A unique patented trans-galactooligosaccharide complex (B-GOS) may improve aspects of exercise-induced bronchoconstriction (EIB), according to new clinical research.

In the randomized (block randomization), double-blind, placebo-controlled, cross-over study, five adults with diagnosed asthma and hyperpnoea-induced bronchoconstriction (HIB), a stand-in for EIB, and eight adults with no history of asthma (control group) were randomly assigned to receive 5·5 g/d of either the patented GOS complex (as Bimuno, from Clasado Biosciences Ltd) or placebo (maltodextrin) for three weeks.

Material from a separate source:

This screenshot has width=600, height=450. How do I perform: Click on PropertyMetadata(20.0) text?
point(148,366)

Following a two-week washout period, the subjects took the opposite supplement for three weeks.

At baseline (0 and 21 days), researchers measured fraction of exhaled nitric oxide (FeNO), one of the many measurable markers of T-helper 2 (TH2) cell-orchestrated inflammation central to asthma. Subjects then undertook a eucapnic voluntary hyperpnoea (EVH) challenge, which causes highly reproducible HIB in adults that mimics the effects of EIA. Researchers assessed pulmonary function—forced vital capacity (FVC), PEF and FEV1—at baseline and 3, 6, 10, 20 and 30 minutes after each EVH challenge. At baseline, 15 minutes, one hour and 24 hours after EVH they drew and analyzed blood samples for TH2-driven inflammatory markers, including chemokine CC ligand 17 (CCL17), CCL11, immunoglobulin E (IgE), tumor necrosis factor-alpha (TNFa) and C-reactive protein (CRP).

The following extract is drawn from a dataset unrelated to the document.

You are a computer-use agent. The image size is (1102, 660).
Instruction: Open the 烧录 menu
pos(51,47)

Results showed in subjects without asthma taking BImuno and in subjects with asthma taking placebo, there was no improvement in respiratory function (FEV1) after the EVH challenge. However, when asthma subjects took Bimuno), respiratory function was improved by 40 percent after the EVH challenge. Further, baseline levels of CCL17, CRP and TNFa were reduced in asthma subjects taking Bimuno, and the post-challenge TNFa increase (29 percent) was completely abolished when asthma subjects took Bimuno.